Reason: The data in this thesis may be including or used in future publications from the Lyon lab.
until file(s) become available
STRUCTURAL AND MECHANISTIC INSIGHTS INTO THE ACTIVATION OF PHOSPHOLIPASE C EPSILON BY SMALL GTPASE RAP1A
Phospholipase Cε (PLCε) is an enzyme that hydrolyzes phosphatidylinositol 4,5-bisphosphate (PI4,5P2 or PIP2) and phosphatidylinositol 4-phosphate (PI4P) lipids at the plasma membrane and perinuclear membrane, respectively, producing the second messengers diacylglycerol (DAG) and inositol-1,4,5-triphosphate (IP3). PLCε has low basal activity, and is activated by direct interactions with the small GTPase Rap1A. Rap1A is activated downstream of β-adrenergic receptors and binds to the Ras association (RA) domain 2 (RA2) of PLCε. This interaction translocates the Rap1A-PLCε complex to the perinuclear membrane for lipid hydrolysis. PLCε is expressed in the heart, where it is vital for cardiomyocyte function, including processes such as proliferation, differentiation, and survival.

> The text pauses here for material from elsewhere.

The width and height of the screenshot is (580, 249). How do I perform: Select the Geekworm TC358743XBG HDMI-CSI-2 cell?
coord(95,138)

The DAG produced from PI4P hydrolysis is required for Ca2+-induced Ca2+ release in the cardiovascular system. In addition, mutations and/or increased expression of PLCε is implicated in cardiac hypertrophy and heart disease. However, the exact role that Rap1A-dependent activation of PLCε plays in the disease process is not fully understood. The RA2 domain is essential for Rap1A binding and activation, and a recent study demonstrated that the PLCε pleckstrin homology (PH) domain and first two EF hands (EF 1/2) are also required. Small-angle X-ray scattering was used to investigate the solution structures of Rap1A-PLCε complexes that varied in their sensitivity to activation and showed that Rap1A can stabilizes unique conformational states. SAXS and activity assays were also used to investigate the roles of six conserved hydrophobic residues on the RA2 surface that were implicated in Rap1A-dependent activation. Taken together, these studies provide novel insights into the allosteric activation of PLCε by Rap1A.